** INFORMATION SHOWN follows **
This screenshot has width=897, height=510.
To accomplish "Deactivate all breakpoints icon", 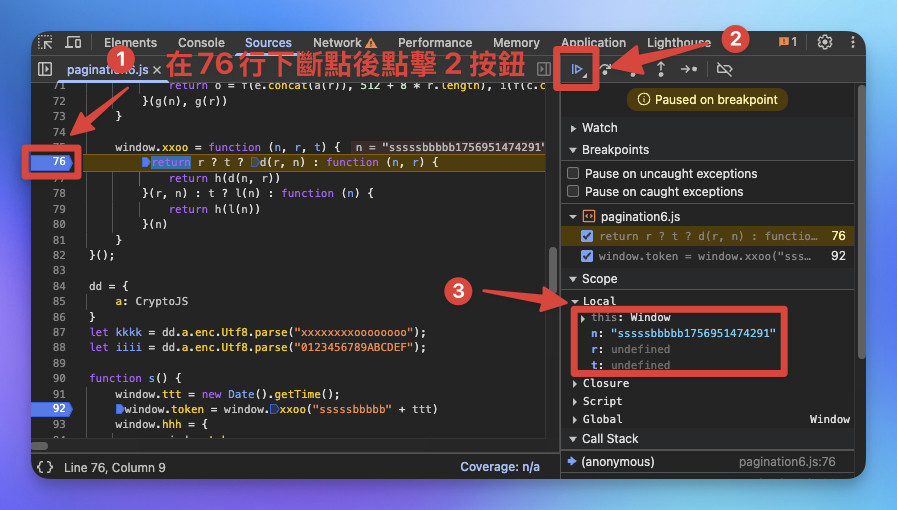I will click(x=724, y=69).
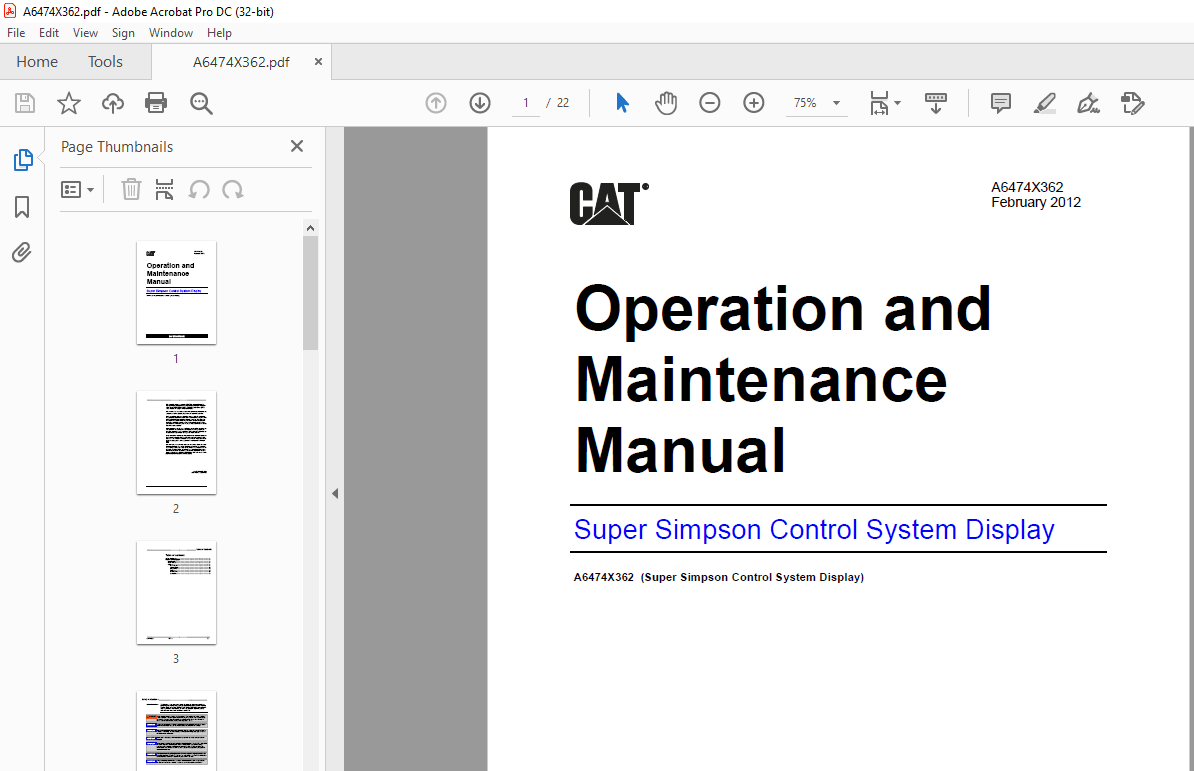Open the Find search tool

(200, 102)
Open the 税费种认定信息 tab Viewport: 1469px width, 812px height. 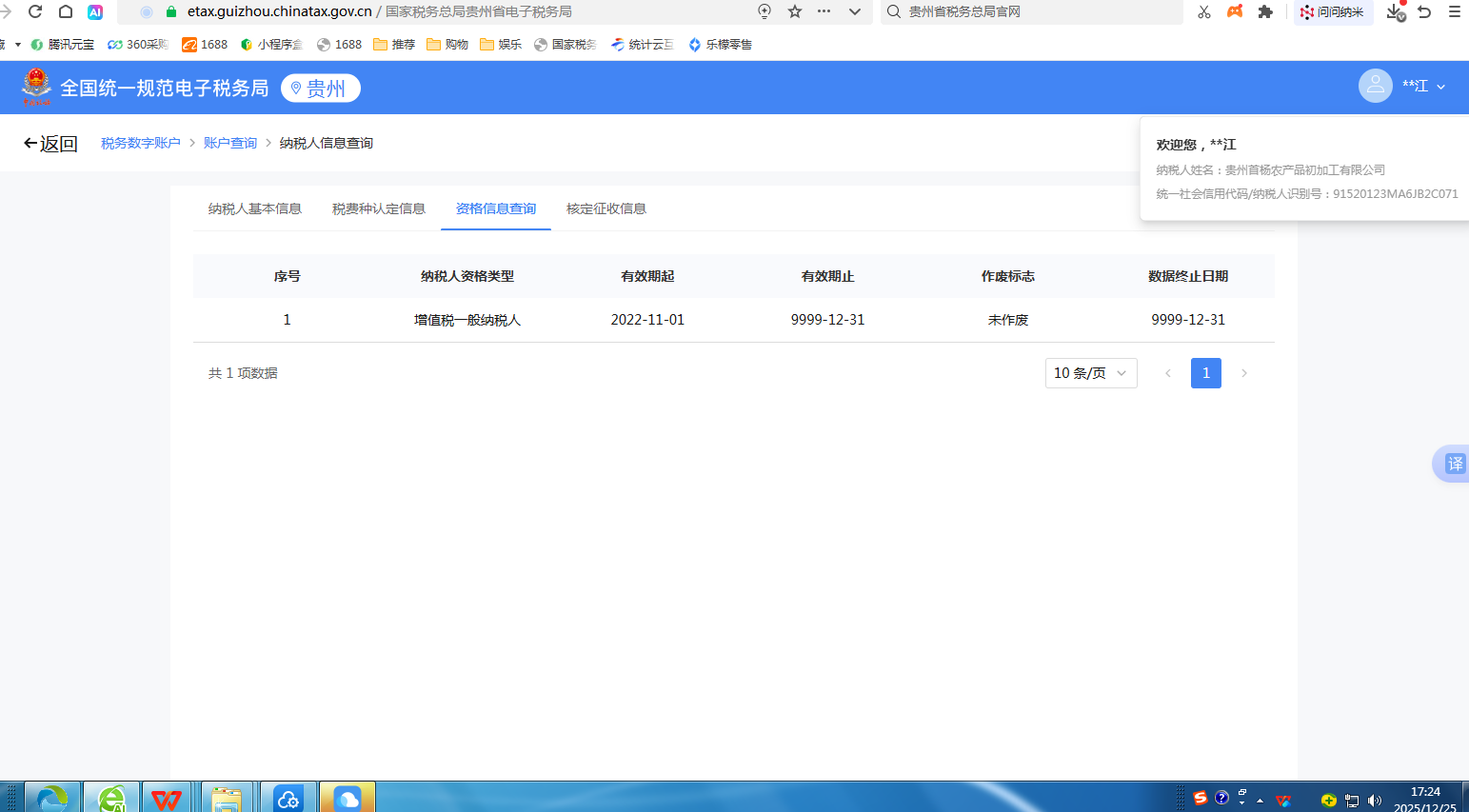pos(378,208)
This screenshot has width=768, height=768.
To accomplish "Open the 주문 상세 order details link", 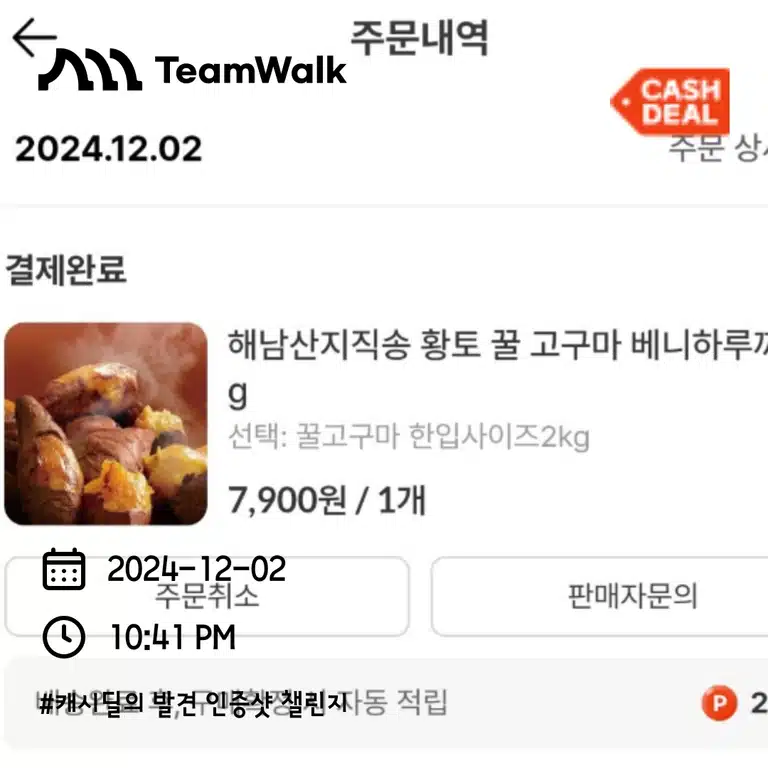I will click(718, 148).
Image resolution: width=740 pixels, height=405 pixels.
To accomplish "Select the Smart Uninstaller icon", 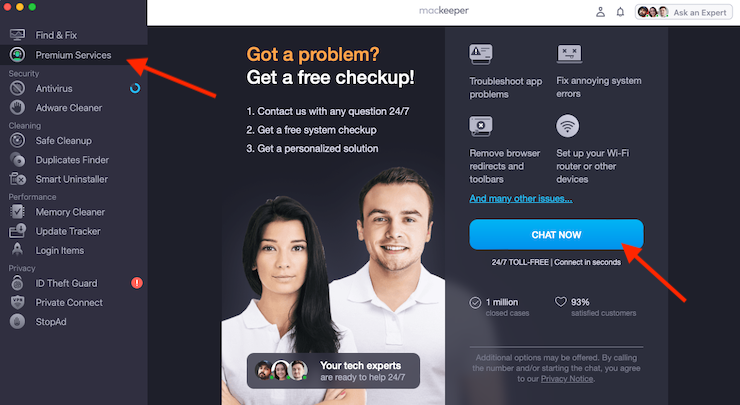I will click(17, 179).
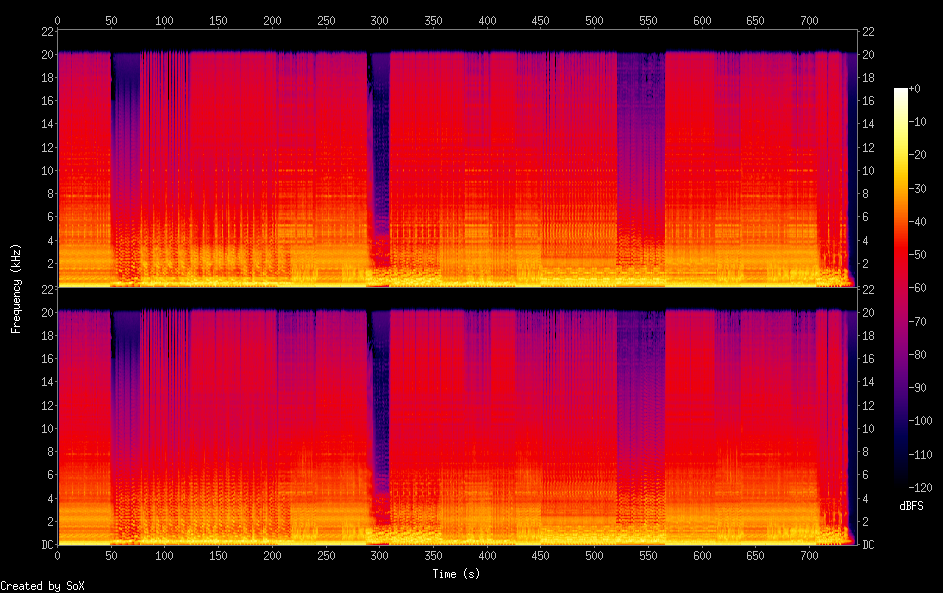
** End of INFORMATION SHOWN **
--- ABOUT THIS EXERCISE ---
Where does "screenshot" appear in the records above? Copy each line that holds it.

--- SOLUTION TO THE PROBLEM ---
This screenshot has width=897, height=510.
This screenshot has width=768, height=768.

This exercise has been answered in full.